It is presently advantageous to experiment by gradually widening the distances between the events within a Happening. First along several points on a heavily trafficked avenue; then in several rooms and floors of an apartment house where some of the activities are out of touch with each other; then on more than one street; then in different but proximate cities; finally all around the globe. – Allan Kaprow, Untitled Guidelines for Happenings
Allan Kaprow declared in 1966 that the Happening need not take place in a single locale. He wasn’t the first to recognize the distribution of live actions as a singular conceptual work of art. But in his famously subversive “Untitled Guidelines for Happenings,” he put this idea into powerful effect, which resonates today in the vast, networked space of social media.
And why not?! Why not link actions and words that are geographically dispersed into a single event? We do this all the time in a globally connected society. Whether it be political demonstrations, sports spectacles, or international celebrations, it is not a stretch of the imagination to unite the intentionality of multiple events into a single Happening.
The question then arises as to whether or not we are losing something in the dispersion of our actions, and whether or not this distribution constitutes the unraveling of what binds us together as social bodies. And yet, according to Kaprow, it’s a mind expanding phenomenon and tactical force of reason to consider the intent of simultaneity as a vehicle for cohesion, for a new kind of togetherness, a new form of solidarity in the age of the Internet.

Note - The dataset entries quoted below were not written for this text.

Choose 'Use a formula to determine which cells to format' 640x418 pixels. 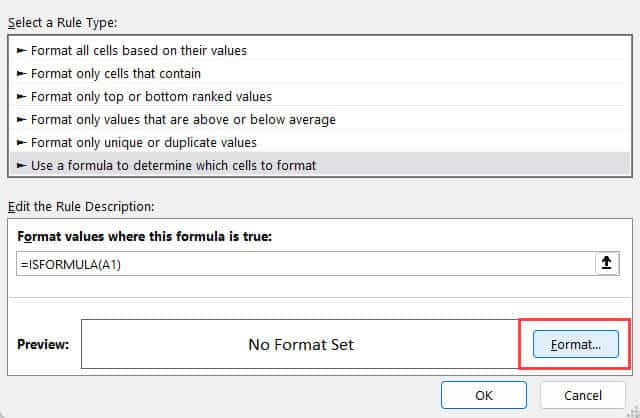(173, 165)
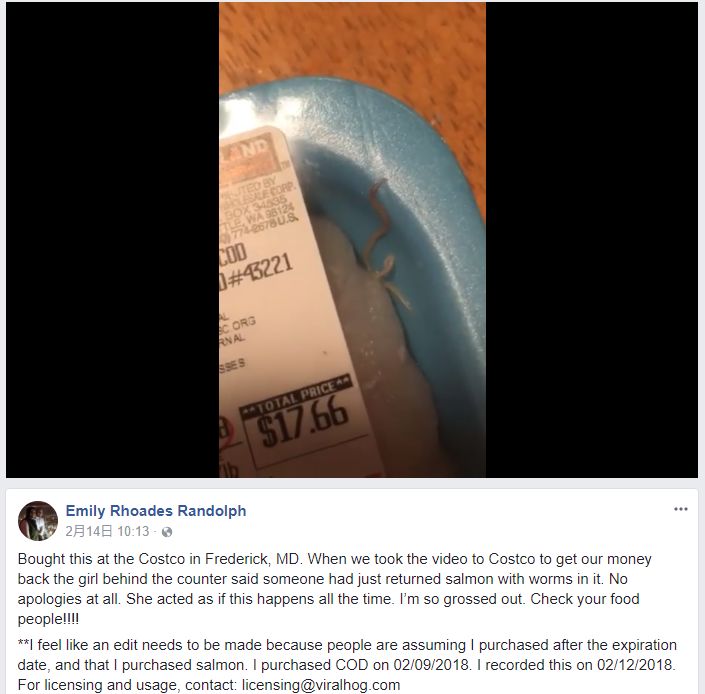The image size is (705, 694).
Task: Click the licensing@viralhog.com email address
Action: tap(321, 685)
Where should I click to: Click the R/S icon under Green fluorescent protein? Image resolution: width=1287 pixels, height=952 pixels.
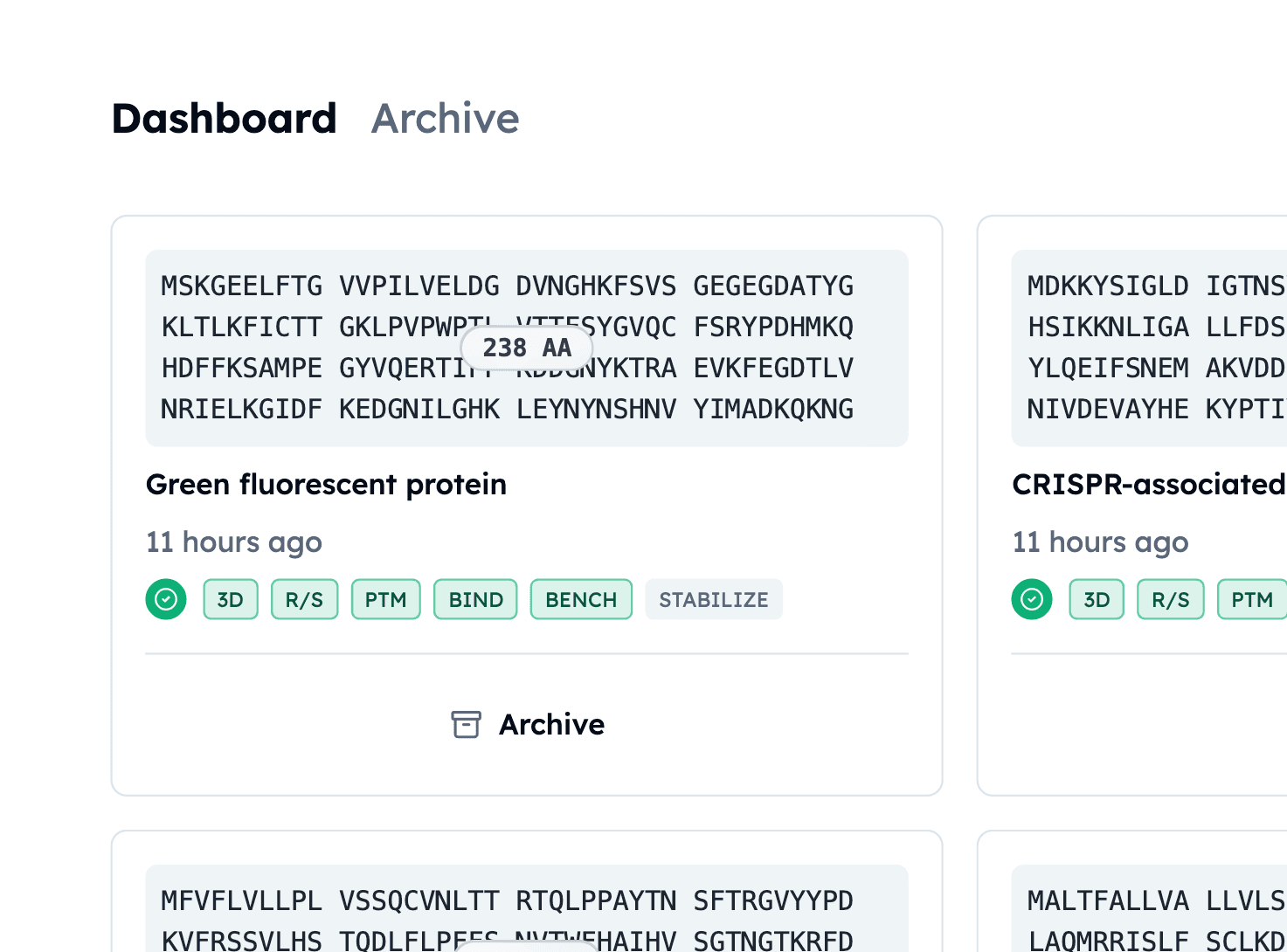pos(304,599)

As we formulate the #NeWWWorlDisorder project, a 90-minute Facebook Happening that will take place on the social media stage (7-29-17), we have envisioned this online Happening as a collection of simultaneous trajectories of live performative actions streaming out into the broadcast space via the Facebook channels of 16 participating artists, each with their own plan of attack, their own message, their own unique contribution to Disorder. I consider this global distribution of streaming acts as an extension of reach, well beyond that of an individual, which functions like synapses firing in the brain, circulating impulses throughout the entirety of the human nervous system.

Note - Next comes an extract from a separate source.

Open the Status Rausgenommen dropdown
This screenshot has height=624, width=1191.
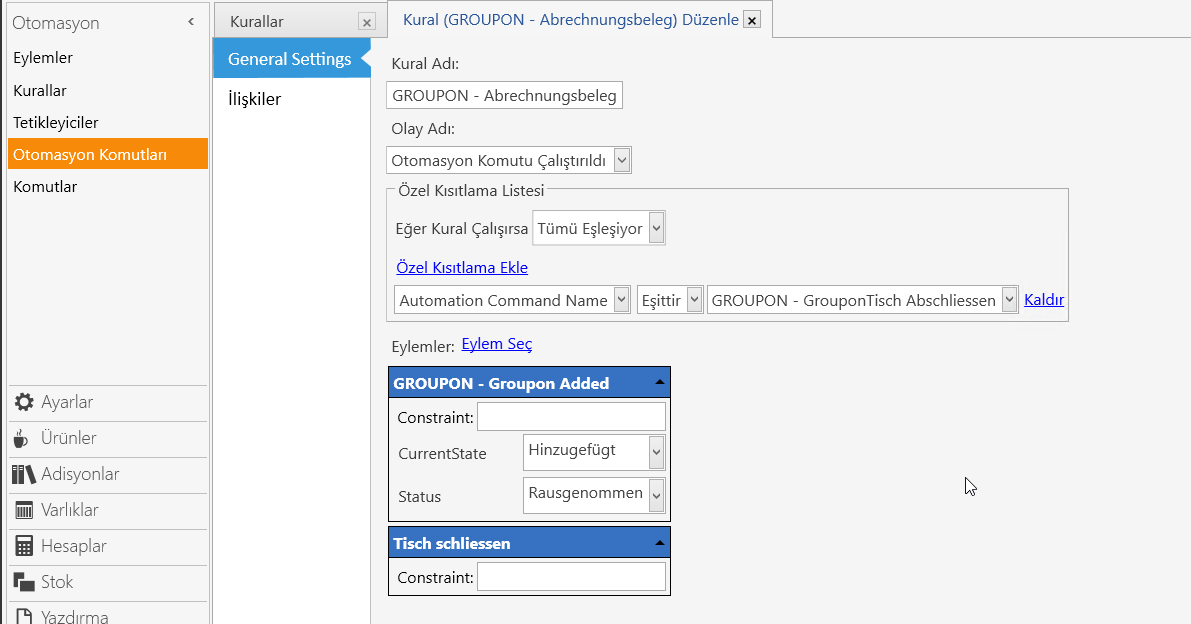(x=656, y=496)
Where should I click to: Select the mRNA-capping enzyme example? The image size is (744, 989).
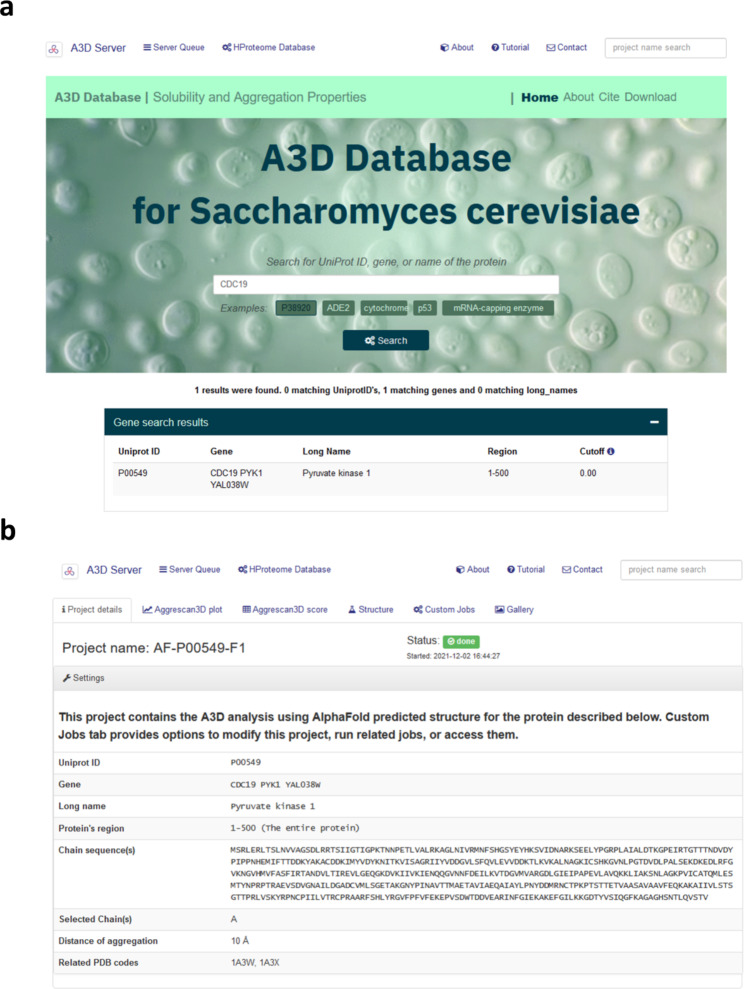coord(497,308)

Ultimately, we are one massive virtual body interconnected by our transmissions. This perhaps, is the New World Disorder. And how do we make sense of the resultant cacophony of our networked actions as they independently traverse the channels of our collective media space? Where once theater and performance was conducted as an intimate gathering in front of a seated audience, it has now exploded in a million far-flung directions across our screens through time and space via the Network. In so many ways, we have lost the Order of those performative expressions, as we transgress into the New Disorder, precisely the purpose of the #NeWWWorlDisorder as a socially dispersed fête du monde.